Give the records below as a Markdown table with two columns, Row and Line. Put a running row number in Row and each line in Line, leaving out blank lines.

|---|

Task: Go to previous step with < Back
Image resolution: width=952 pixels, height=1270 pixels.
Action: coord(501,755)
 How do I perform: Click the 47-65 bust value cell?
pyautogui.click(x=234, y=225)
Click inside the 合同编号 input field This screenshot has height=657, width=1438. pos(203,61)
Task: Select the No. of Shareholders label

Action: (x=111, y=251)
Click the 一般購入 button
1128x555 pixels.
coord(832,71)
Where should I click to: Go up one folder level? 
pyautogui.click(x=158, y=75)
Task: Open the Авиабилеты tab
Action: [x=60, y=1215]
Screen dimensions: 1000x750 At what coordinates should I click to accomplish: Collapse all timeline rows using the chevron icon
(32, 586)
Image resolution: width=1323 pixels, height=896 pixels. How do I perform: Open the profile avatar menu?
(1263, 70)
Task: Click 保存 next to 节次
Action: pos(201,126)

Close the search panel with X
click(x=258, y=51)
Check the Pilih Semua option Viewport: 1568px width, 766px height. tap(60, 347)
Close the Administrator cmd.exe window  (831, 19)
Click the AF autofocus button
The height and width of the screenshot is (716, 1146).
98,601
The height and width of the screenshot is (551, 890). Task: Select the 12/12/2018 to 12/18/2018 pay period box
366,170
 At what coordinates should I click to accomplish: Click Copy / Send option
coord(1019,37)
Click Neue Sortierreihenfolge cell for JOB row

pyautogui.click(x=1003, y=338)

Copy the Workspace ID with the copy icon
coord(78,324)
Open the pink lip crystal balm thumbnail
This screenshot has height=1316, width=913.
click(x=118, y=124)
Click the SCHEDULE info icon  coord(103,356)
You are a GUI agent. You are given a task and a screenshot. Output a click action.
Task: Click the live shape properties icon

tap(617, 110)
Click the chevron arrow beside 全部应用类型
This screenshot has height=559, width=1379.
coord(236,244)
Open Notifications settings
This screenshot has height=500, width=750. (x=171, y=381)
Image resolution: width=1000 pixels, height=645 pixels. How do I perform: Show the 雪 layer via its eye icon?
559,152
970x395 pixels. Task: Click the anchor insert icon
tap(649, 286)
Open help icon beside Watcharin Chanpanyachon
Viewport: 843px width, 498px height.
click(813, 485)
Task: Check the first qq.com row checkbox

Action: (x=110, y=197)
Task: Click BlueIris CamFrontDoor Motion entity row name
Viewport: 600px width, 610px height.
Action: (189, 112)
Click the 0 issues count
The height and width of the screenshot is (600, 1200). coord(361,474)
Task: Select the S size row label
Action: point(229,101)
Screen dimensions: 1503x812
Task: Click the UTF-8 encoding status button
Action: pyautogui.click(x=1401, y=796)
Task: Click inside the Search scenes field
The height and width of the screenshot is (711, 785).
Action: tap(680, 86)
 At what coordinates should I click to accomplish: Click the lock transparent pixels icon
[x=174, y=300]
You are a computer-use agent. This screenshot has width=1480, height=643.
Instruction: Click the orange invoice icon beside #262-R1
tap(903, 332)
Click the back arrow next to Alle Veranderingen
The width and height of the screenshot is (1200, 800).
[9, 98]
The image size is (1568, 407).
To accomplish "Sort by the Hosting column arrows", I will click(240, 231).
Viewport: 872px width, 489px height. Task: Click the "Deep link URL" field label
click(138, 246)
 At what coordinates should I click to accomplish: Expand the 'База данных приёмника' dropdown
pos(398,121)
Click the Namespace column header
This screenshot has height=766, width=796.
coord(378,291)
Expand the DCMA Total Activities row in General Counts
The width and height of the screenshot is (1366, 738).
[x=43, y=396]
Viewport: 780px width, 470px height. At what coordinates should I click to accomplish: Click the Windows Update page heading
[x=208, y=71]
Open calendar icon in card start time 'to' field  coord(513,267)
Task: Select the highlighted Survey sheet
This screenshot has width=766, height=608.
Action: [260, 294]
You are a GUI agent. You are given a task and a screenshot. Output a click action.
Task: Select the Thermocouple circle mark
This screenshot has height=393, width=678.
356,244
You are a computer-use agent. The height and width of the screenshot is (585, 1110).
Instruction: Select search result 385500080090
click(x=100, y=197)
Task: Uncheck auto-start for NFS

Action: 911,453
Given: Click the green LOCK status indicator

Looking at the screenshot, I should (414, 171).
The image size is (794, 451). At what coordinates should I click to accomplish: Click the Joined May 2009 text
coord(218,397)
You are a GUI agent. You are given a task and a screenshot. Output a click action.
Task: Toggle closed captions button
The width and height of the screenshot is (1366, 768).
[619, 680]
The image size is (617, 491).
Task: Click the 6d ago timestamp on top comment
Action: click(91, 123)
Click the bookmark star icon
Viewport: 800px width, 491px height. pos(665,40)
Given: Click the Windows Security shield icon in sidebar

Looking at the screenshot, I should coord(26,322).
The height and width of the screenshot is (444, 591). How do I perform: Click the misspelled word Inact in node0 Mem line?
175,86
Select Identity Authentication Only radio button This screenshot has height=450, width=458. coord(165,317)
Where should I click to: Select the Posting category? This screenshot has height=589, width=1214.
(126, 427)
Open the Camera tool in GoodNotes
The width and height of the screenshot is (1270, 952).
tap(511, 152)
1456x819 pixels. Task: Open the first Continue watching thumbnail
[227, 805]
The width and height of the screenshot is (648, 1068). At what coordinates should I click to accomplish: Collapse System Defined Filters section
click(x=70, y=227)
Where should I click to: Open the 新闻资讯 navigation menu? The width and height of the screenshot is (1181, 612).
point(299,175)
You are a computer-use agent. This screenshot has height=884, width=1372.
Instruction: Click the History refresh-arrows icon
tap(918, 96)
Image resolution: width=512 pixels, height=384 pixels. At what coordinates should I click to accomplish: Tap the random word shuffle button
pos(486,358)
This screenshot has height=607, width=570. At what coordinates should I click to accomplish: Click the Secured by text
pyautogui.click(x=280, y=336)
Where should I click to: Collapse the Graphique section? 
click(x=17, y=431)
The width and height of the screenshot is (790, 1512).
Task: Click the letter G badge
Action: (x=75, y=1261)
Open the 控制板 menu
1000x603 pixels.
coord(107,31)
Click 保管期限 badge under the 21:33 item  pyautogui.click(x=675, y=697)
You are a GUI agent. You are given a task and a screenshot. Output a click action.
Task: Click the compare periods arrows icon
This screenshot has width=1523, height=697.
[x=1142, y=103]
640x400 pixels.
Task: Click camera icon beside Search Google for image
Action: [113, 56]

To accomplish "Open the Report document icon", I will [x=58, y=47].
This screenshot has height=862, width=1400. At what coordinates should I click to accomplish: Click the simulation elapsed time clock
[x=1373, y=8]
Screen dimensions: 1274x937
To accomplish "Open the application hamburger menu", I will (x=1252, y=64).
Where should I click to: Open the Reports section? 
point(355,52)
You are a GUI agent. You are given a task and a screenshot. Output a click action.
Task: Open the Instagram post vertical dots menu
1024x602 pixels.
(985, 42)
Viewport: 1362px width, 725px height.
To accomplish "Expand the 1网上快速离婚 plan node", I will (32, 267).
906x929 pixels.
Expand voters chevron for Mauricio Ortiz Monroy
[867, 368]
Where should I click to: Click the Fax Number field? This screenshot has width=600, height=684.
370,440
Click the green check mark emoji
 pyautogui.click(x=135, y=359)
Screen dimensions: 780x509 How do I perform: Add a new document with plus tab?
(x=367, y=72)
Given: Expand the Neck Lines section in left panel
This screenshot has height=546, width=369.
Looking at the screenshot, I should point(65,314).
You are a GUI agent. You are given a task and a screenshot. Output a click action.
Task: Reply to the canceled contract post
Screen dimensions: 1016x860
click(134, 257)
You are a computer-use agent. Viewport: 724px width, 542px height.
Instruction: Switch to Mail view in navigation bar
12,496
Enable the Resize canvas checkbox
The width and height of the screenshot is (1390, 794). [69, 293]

|---|

→ **Correct response**
| Row | Line |
|---|---|
| 1 | Task: Go to previous step with < Back |
| 2 | Image resolution: width=952 pixels, height=1270 pixels. |
| 3 | Action: coord(501,755) |
| 4 |  How do I perform: Click the 47-65 bust value cell? |
| 5 | pyautogui.click(x=234, y=225) |
| 6 | Click inside the 合同编号 input field This screenshot has height=657, width=1438. pos(203,61) |
| 7 | Task: Select the No. of Shareholders label |
| 8 | Action: (x=111, y=251) |
| 9 | Click the 一般購入 button |
| 10 | 1128x555 pixels. |
| 11 | coord(832,71) |
| 12 | Where should I click to: Go up one folder level?  |
| 13 | pyautogui.click(x=158, y=75) |
| 14 | Task: Open the Авиабилеты tab |
| 15 | Action: [x=60, y=1215] |
| 16 | Screen dimensions: 1000x750 At what coordinates should I click to accomplish: Collapse all timeline rows using the chevron icon |
| 17 | (32, 586) |
| 18 | Image resolution: width=1323 pixels, height=896 pixels. How do I perform: Open the profile avatar menu? |
| 19 | (1263, 70) |
| 20 | Task: Click 保存 next to 节次 |
| 21 | Action: pos(201,126) |
| 22 | Close the search panel with X |
| 23 | click(x=258, y=51) |
| 24 | Check the Pilih Semua option Viewport: 1568px width, 766px height. tap(60, 347) |
| 25 | Close the Administrator cmd.exe window  (831, 19) |
| 26 | Click the AF autofocus button |
| 27 | The height and width of the screenshot is (716, 1146). |
| 28 | 98,601 |
| 29 | The height and width of the screenshot is (551, 890). Task: Select the 12/12/2018 to 12/18/2018 pay period box |
| 30 | 366,170 |
| 31 |  At what coordinates should I click to accomplish: Click Copy / Send option |
| 32 | coord(1019,37) |
| 33 | Click Neue Sortierreihenfolge cell for JOB row |
| 34 | pyautogui.click(x=1003, y=338) |
| 35 | Copy the Workspace ID with the copy icon |
| 36 | coord(78,324) |
| 37 | Open the pink lip crystal balm thumbnail |
| 38 | This screenshot has height=1316, width=913. |
| 39 | click(x=118, y=124) |
| 40 | Click the SCHEDULE info icon  coord(103,356) |
| 41 | You are a GUI agent. You are given a task and a screenshot. Output a click action. |
| 42 | Task: Click the live shape properties icon |
| 43 | tap(617, 110) |
| 44 | Click the chevron arrow beside 全部应用类型 |
| 45 | This screenshot has height=559, width=1379. |
| 46 | coord(236,244) |
| 47 | Open Notifications settings |
| 48 | This screenshot has height=500, width=750. (x=171, y=381) |
| 49 | Image resolution: width=1000 pixels, height=645 pixels. How do I perform: Show the 雪 layer via its eye icon? |
| 50 | 559,152 |
| 51 | 970x395 pixels. Task: Click the anchor insert icon |
| 52 | tap(649, 286) |
| 53 | Open help icon beside Watcharin Chanpanyachon |
| 54 | Viewport: 843px width, 498px height. |
| 55 | click(813, 485) |
| 56 | Task: Check the first qq.com row checkbox |
| 57 | Action: (x=110, y=197) |
| 58 | Task: Click BlueIris CamFrontDoor Motion entity row name |
| 59 | Viewport: 600px width, 610px height. |
| 60 | Action: (189, 112) |
| 61 | Click the 0 issues count |
| 62 | The height and width of the screenshot is (600, 1200). coord(361,474) |
| 63 | Task: Select the S size row label |
| 64 | Action: point(229,101) |
| 65 | Screen dimensions: 1503x812 |
| 66 | Task: Click the UTF-8 encoding status button |
| 67 | Action: pyautogui.click(x=1401, y=796) |
| 68 | Task: Click inside the Search scenes field |
| 69 | The height and width of the screenshot is (711, 785). |
| 70 | Action: tap(680, 86) |
| 71 |  At what coordinates should I click to accomplish: Click the lock transparent pixels icon |
| 72 | [x=174, y=300] |
| 73 | You are a computer-use agent. This screenshot has width=1480, height=643. |
| 74 | Instruction: Click the orange invoice icon beside #262-R1 |
| 75 | tap(903, 332) |
| 76 | Click the back arrow next to Alle Veranderingen |
| 77 | The width and height of the screenshot is (1200, 800). |
| 78 | [9, 98] |
| 79 | The image size is (1568, 407). |
| 80 | To accomplish "Sort by the Hosting column arrows", I will click(240, 231). |
| 81 | Viewport: 872px width, 489px height. Task: Click the "Deep link URL" field label |
| 82 | click(138, 246) |
| 83 |  At what coordinates should I click to accomplish: Expand the 'База данных приёмника' dropdown |
| 84 | pos(398,121) |
| 85 | Click the Namespace column header |
| 86 | This screenshot has height=766, width=796. |
| 87 | coord(378,291) |
| 88 | Expand the DCMA Total Activities row in General Counts |
| 89 | The width and height of the screenshot is (1366, 738). |
| 90 | [x=43, y=396] |
| 91 | Viewport: 780px width, 470px height. At what coordinates should I click to accomplish: Click the Windows Update page heading |
| 92 | [x=208, y=71] |
| 93 | Open calendar icon in card start time 'to' field  coord(513,267) |
| 94 | Task: Select the highlighted Survey sheet |
| 95 | This screenshot has width=766, height=608. |
| 96 | Action: [260, 294] |
| 97 | You are a GUI agent. You are given a task and a screenshot. Output a click action. |
| 98 | Task: Select the Thermocouple circle mark |
| 99 | This screenshot has height=393, width=678. |
| 100 | 356,244 |
| 101 | You are a computer-use agent. The height and width of the screenshot is (585, 1110). |
| 102 | Instruction: Select search result 385500080090 |
| 103 | click(x=100, y=197) |
| 104 | Task: Uncheck auto-start for NFS |
| 105 | Action: 911,453 |
| 106 | Given: Click the green LOCK status indicator |
| 107 | Looking at the screenshot, I should (414, 171). |
| 108 | The image size is (794, 451). At what coordinates should I click to accomplish: Click the Joined May 2009 text |
| 109 | coord(218,397) |
| 110 | You are a GUI agent. You are given a task and a screenshot. Output a click action. |
| 111 | Task: Toggle closed captions button |
| 112 | The width and height of the screenshot is (1366, 768). |
| 113 | [619, 680] |
| 114 | The image size is (617, 491). |
| 115 | Task: Click the 6d ago timestamp on top comment |
| 116 | Action: click(91, 123) |
| 117 | Click the bookmark star icon |
| 118 | Viewport: 800px width, 491px height. pos(665,40) |
| 119 | Given: Click the Windows Security shield icon in sidebar |
| 120 | Looking at the screenshot, I should coord(26,322). |
| 121 | The height and width of the screenshot is (444, 591). How do I perform: Click the misspelled word Inact in node0 Mem line? |
| 122 | 175,86 |
| 123 | Select Identity Authentication Only radio button This screenshot has height=450, width=458. coord(165,317) |
| 124 | Where should I click to: Select the Posting category? This screenshot has height=589, width=1214. |
| 125 | (126, 427) |
| 126 | Open the Camera tool in GoodNotes |
| 127 | The width and height of the screenshot is (1270, 952). |
| 128 | tap(511, 152) |
| 129 | 1456x819 pixels. Task: Open the first Continue watching thumbnail |
| 130 | [227, 805] |
| 131 | The width and height of the screenshot is (648, 1068). At what coordinates should I click to accomplish: Collapse System Defined Filters section |
| 132 | click(x=70, y=227) |
| 133 | Where should I click to: Open the 新闻资讯 navigation menu? The width and height of the screenshot is (1181, 612). |
| 134 | point(299,175) |
| 135 | You are a computer-use agent. This screenshot has height=884, width=1372. |
| 136 | Instruction: Click the History refresh-arrows icon |
| 137 | tap(918, 96) |
| 138 | Image resolution: width=512 pixels, height=384 pixels. At what coordinates should I click to accomplish: Tap the random word shuffle button |
| 139 | pos(486,358) |
| 140 | This screenshot has height=607, width=570. At what coordinates should I click to accomplish: Click the Secured by text |
| 141 | pyautogui.click(x=280, y=336) |
| 142 | Where should I click to: Collapse the Graphique section?  |
| 143 | click(x=17, y=431) |
| 144 | The width and height of the screenshot is (790, 1512). |
| 145 | Task: Click the letter G badge |
| 146 | Action: (x=75, y=1261) |
| 147 | Open the 控制板 menu |
| 148 | 1000x603 pixels. |
| 149 | coord(107,31) |
| 150 | Click 保管期限 badge under the 21:33 item  pyautogui.click(x=675, y=697) |
| 151 | You are a GUI agent. You are given a task and a screenshot. Output a click action. |
| 152 | Task: Click the compare periods arrows icon |
| 153 | This screenshot has width=1523, height=697. |
| 154 | [x=1142, y=103] |
| 155 | 640x400 pixels. |
| 156 | Task: Click camera icon beside Search Google for image |
| 157 | Action: [113, 56] |
| 158 | To accomplish "Open the Report document icon", I will [x=58, y=47]. |
| 159 | This screenshot has height=862, width=1400. At what coordinates should I click to accomplish: Click the simulation elapsed time clock |
| 160 | [x=1373, y=8] |
| 161 | Screen dimensions: 1274x937 |
| 162 | To accomplish "Open the application hamburger menu", I will (x=1252, y=64). |
| 163 | Where should I click to: Open the Reports section?  |
| 164 | point(355,52) |
| 165 | You are a GUI agent. You are given a task and a screenshot. Output a click action. |
| 166 | Task: Open the Instagram post vertical dots menu |
| 167 | 1024x602 pixels. |
| 168 | (985, 42) |
| 169 | Viewport: 1362px width, 725px height. |
| 170 | To accomplish "Expand the 1网上快速离婚 plan node", I will (32, 267). |
| 171 | 906x929 pixels. |
| 172 | Expand voters chevron for Mauricio Ortiz Monroy |
| 173 | [867, 368] |
| 174 | Where should I click to: Click the Fax Number field? This screenshot has width=600, height=684. |
| 175 | 370,440 |
| 176 | Click the green check mark emoji |
| 177 |  pyautogui.click(x=135, y=359) |
| 178 | Screen dimensions: 780x509 How do I perform: Add a new document with plus tab? |
| 179 | (x=367, y=72) |
| 180 | Given: Expand the Neck Lines section in left panel |
| 181 | This screenshot has height=546, width=369. |
| 182 | Looking at the screenshot, I should point(65,314). |
| 183 | You are a GUI agent. You are given a task and a screenshot. Output a click action. |
| 184 | Task: Reply to the canceled contract post |
| 185 | Screen dimensions: 1016x860 |
| 186 | click(134, 257) |
| 187 | You are a computer-use agent. Viewport: 724px width, 542px height. |
| 188 | Instruction: Switch to Mail view in navigation bar |
| 189 | 12,496 |
| 190 | Enable the Resize canvas checkbox |
| 191 | The width and height of the screenshot is (1390, 794). [69, 293] |